[start Provided information]

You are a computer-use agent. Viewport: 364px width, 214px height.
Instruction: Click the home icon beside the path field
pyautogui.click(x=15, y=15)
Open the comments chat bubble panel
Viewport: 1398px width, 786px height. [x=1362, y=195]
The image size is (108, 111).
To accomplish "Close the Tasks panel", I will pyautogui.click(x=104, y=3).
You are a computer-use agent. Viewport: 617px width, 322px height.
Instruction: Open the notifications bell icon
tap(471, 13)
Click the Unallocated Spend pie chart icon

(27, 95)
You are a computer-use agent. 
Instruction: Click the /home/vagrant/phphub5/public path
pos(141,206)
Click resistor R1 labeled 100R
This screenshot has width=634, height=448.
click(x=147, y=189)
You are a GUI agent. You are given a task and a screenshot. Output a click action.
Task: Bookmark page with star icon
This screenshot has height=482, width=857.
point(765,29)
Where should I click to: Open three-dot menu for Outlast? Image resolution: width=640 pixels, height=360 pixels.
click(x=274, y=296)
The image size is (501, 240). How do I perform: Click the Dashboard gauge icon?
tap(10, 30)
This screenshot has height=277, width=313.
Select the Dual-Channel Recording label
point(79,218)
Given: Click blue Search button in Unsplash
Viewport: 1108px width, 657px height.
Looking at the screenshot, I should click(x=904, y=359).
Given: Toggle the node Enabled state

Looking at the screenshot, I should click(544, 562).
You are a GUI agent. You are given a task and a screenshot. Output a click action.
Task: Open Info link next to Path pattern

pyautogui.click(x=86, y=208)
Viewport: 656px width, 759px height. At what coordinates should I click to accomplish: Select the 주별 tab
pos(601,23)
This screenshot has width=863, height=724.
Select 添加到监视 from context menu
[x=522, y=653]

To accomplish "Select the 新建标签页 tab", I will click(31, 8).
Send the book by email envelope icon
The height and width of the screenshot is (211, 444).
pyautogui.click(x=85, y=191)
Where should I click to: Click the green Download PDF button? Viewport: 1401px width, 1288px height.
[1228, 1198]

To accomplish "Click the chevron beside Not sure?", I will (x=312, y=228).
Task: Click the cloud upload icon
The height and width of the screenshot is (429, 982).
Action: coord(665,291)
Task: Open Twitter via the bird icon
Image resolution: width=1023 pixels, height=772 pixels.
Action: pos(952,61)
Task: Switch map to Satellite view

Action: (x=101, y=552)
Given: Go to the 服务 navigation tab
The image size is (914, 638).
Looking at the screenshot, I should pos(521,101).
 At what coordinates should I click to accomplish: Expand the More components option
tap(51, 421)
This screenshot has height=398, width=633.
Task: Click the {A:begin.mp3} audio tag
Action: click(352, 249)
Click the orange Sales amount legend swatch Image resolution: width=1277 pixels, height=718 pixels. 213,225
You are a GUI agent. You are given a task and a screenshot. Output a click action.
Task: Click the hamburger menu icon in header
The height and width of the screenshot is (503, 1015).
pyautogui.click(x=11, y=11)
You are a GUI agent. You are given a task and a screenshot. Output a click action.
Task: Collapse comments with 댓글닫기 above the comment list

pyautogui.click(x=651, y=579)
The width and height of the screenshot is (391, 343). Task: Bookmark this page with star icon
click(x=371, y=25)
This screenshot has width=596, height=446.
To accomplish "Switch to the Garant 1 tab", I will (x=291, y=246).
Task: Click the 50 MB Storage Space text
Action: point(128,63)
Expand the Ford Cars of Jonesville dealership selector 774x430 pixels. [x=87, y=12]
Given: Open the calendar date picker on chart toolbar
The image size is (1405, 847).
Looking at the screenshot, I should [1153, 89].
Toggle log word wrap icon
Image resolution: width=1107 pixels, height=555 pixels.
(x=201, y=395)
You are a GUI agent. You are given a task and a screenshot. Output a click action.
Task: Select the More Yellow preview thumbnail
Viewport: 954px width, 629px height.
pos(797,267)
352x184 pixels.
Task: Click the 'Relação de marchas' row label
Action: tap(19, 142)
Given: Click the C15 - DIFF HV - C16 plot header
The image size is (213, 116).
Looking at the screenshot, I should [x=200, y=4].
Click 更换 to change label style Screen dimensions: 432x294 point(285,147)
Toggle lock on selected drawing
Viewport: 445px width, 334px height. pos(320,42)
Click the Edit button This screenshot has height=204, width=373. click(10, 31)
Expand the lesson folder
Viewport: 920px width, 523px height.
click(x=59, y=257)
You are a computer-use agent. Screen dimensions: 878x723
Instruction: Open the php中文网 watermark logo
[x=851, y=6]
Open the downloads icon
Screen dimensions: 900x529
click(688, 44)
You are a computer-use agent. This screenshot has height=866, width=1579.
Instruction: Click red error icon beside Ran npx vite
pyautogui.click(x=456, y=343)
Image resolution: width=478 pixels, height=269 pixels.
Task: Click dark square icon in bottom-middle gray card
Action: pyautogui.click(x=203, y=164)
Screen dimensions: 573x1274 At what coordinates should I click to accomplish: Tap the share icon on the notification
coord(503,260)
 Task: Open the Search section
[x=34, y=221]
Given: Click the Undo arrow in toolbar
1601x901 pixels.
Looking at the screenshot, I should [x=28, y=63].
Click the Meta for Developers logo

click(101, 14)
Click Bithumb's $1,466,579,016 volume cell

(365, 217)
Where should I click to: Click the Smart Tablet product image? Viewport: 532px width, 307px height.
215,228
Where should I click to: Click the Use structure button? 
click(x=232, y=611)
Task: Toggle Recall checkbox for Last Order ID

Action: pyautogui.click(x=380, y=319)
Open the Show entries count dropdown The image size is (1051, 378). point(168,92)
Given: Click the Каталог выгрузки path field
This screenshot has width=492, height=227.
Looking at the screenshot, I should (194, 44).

[end Provided information]

— Goal —
Output the lines above as a numbered list, omitting any blank lines.

— Solution to the exercise —
1. You are a computer-use agent. Viewport: 364px width, 214px height.
2. Instruction: Click the home icon beside the path field
3. pyautogui.click(x=15, y=15)
4. Open the comments chat bubble panel
5. Viewport: 1398px width, 786px height. [x=1362, y=195]
6. The image size is (108, 111).
7. To accomplish "Close the Tasks panel", I will pyautogui.click(x=104, y=3).
8. You are a computer-use agent. Viewport: 617px width, 322px height.
9. Instruction: Open the notifications bell icon
10. tap(471, 13)
11. Click the Unallocated Spend pie chart icon
12. (27, 95)
13. You are a computer-use agent. 
14. Instruction: Click the /home/vagrant/phphub5/public path
15. pos(141,206)
16. Click resistor R1 labeled 100R
17. This screenshot has width=634, height=448.
18. click(x=147, y=189)
19. You are a GUI agent. You are given a task and a screenshot. Output a click action.
20. Task: Bookmark page with star icon
21. This screenshot has height=482, width=857.
22. point(765,29)
23. Where should I click to: Open three-dot menu for Outlast? Image resolution: width=640 pixels, height=360 pixels.
24. click(x=274, y=296)
25. The image size is (501, 240). How do I perform: Click the Dashboard gauge icon?
26. tap(10, 30)
27. This screenshot has height=277, width=313.
28. Select the Dual-Channel Recording label
29. point(79,218)
30. Given: Click blue Search button in Unsplash
31. Viewport: 1108px width, 657px height.
32. Looking at the screenshot, I should click(x=904, y=359).
33. Given: Toggle the node Enabled state
34. Looking at the screenshot, I should click(544, 562).
35. You are a GUI agent. You are given a task and a screenshot. Output a click action.
36. Task: Open Info link next to Path pattern
37. pyautogui.click(x=86, y=208)
38. Viewport: 656px width, 759px height. At what coordinates should I click to accomplish: Select the 주별 tab
39. pos(601,23)
40. This screenshot has width=863, height=724.
41. Select 添加到监视 from context menu
42. [x=522, y=653]
43. To accomplish "Select the 新建标签页 tab", I will click(31, 8).
44. Send the book by email envelope icon
45. The height and width of the screenshot is (211, 444).
46. pyautogui.click(x=85, y=191)
47. Where should I click to: Click the green Download PDF button? Viewport: 1401px width, 1288px height.
48. [1228, 1198]
49. To accomplish "Click the chevron beside Not sure?", I will (x=312, y=228).
50. Task: Click the cloud upload icon
51. The height and width of the screenshot is (429, 982).
52. Action: coord(665,291)
53. Task: Open Twitter via the bird icon
54. Image resolution: width=1023 pixels, height=772 pixels.
55. Action: pos(952,61)
56. Task: Switch map to Satellite view
57. Action: (x=101, y=552)
58. Given: Go to the 服务 navigation tab
59. The image size is (914, 638).
60. Looking at the screenshot, I should pos(521,101).
61.  At what coordinates should I click to accomplish: Expand the More components option
62. tap(51, 421)
63. This screenshot has height=398, width=633.
64. Task: Click the {A:begin.mp3} audio tag
65. Action: click(352, 249)
66. Click the orange Sales amount legend swatch Image resolution: width=1277 pixels, height=718 pixels. 213,225
67. You are a GUI agent. You are given a task and a screenshot. Output a click action.
68. Task: Click the hamburger menu icon in header
69. The height and width of the screenshot is (503, 1015).
70. pyautogui.click(x=11, y=11)
71. You are a GUI agent. You are given a task and a screenshot. Output a click action.
72. Task: Collapse comments with 댓글닫기 above the comment list
73. pyautogui.click(x=651, y=579)
74. The width and height of the screenshot is (391, 343). Task: Bookmark this page with star icon
75. click(x=371, y=25)
76. This screenshot has width=596, height=446.
77. To accomplish "Switch to the Garant 1 tab", I will (x=291, y=246).
78. Task: Click the 50 MB Storage Space text
79. Action: point(128,63)
80. Expand the Ford Cars of Jonesville dealership selector 774x430 pixels. [x=87, y=12]
81. Given: Open the calendar date picker on chart toolbar
82. The image size is (1405, 847).
83. Looking at the screenshot, I should [1153, 89].
84. Toggle log word wrap icon
85. Image resolution: width=1107 pixels, height=555 pixels.
86. (x=201, y=395)
87. You are a GUI agent. You are given a task and a screenshot. Output a click action.
88. Task: Select the More Yellow preview thumbnail
89. Viewport: 954px width, 629px height.
90. pos(797,267)
91. 352x184 pixels.
92. Task: Click the 'Relação de marchas' row label
93. Action: tap(19, 142)
94. Given: Click the C15 - DIFF HV - C16 plot header
95. The image size is (213, 116).
96. Looking at the screenshot, I should [x=200, y=4].
97. Click 更换 to change label style Screen dimensions: 432x294 point(285,147)
98. Toggle lock on selected drawing
99. Viewport: 445px width, 334px height. pos(320,42)
100. Click the Edit button This screenshot has height=204, width=373. click(10, 31)
101. Expand the lesson folder
102. Viewport: 920px width, 523px height.
103. click(x=59, y=257)
104. You are a computer-use agent. Screen dimensions: 878x723
105. Instruction: Open the php中文网 watermark logo
106. [x=851, y=6]
107. Open the downloads icon
108. Screen dimensions: 900x529
109. click(688, 44)
110. You are a computer-use agent. This screenshot has height=866, width=1579.
111. Instruction: Click red error icon beside Ran npx vite
112. pyautogui.click(x=456, y=343)
113. Image resolution: width=478 pixels, height=269 pixels.
114. Task: Click dark square icon in bottom-middle gray card
115. Action: pyautogui.click(x=203, y=164)
116. Screen dimensions: 573x1274 At what coordinates should I click to accomplish: Tap the share icon on the notification
117. coord(503,260)
118.  Task: Open the Search section
119. [x=34, y=221]
120. Given: Click the Undo arrow in toolbar
121. 1601x901 pixels.
122. Looking at the screenshot, I should [x=28, y=63].
123. Click the Meta for Developers logo
124. click(101, 14)
125. Click Bithumb's $1,466,579,016 volume cell
126. (365, 217)
127. Where should I click to: Click the Smart Tablet product image? Viewport: 532px width, 307px height.
128. 215,228
129. Where should I click to: Click the Use structure button? 
130. click(x=232, y=611)
131. Task: Toggle Recall checkbox for Last Order ID
132. Action: pyautogui.click(x=380, y=319)
133. Open the Show entries count dropdown The image size is (1051, 378). point(168,92)
134. Given: Click the Каталог выгрузки path field
135. This screenshot has width=492, height=227.
136. Looking at the screenshot, I should (194, 44).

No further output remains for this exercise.